• **Exercise details**: Across the lines of the records below, how many have the string "computer" in them? Answer with the number alone.

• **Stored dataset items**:

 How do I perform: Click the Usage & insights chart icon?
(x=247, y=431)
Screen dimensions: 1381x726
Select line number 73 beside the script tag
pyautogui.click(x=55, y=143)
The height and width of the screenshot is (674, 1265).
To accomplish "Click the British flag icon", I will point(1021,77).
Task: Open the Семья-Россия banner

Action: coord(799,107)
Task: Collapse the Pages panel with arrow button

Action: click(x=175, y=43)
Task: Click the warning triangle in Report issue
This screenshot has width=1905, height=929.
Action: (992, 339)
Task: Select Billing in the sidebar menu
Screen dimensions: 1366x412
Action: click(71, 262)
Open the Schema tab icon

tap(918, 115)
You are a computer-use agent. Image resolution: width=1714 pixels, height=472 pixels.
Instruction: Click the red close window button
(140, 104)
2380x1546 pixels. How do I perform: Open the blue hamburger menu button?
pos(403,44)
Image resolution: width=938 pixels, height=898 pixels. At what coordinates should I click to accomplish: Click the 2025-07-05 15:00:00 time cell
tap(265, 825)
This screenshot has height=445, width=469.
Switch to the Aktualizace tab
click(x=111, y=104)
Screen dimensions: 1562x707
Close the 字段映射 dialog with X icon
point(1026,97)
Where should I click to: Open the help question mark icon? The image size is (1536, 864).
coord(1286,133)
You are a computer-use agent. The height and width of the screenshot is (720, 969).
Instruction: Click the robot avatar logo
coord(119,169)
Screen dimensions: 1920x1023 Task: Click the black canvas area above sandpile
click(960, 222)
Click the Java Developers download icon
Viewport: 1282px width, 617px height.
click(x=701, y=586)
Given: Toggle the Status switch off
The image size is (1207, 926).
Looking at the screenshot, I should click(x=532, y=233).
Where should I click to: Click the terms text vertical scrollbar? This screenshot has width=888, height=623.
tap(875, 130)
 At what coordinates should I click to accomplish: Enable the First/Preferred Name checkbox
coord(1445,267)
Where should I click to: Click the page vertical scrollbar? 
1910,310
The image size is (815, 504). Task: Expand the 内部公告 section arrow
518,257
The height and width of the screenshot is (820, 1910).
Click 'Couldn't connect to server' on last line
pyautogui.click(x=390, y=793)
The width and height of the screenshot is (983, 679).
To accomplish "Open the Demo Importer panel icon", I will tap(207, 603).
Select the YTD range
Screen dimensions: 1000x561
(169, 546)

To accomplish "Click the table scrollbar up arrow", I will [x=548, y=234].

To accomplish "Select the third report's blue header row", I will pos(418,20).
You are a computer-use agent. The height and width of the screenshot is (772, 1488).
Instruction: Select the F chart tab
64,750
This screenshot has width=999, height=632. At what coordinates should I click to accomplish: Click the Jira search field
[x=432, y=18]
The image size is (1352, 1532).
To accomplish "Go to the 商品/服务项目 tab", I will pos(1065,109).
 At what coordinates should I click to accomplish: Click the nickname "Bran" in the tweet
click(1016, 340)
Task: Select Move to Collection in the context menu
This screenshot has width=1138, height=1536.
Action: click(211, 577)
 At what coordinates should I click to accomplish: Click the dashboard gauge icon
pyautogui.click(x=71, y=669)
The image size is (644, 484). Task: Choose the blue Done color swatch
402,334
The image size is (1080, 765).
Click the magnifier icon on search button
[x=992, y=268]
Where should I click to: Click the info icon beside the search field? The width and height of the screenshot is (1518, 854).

• **Answer space**: 3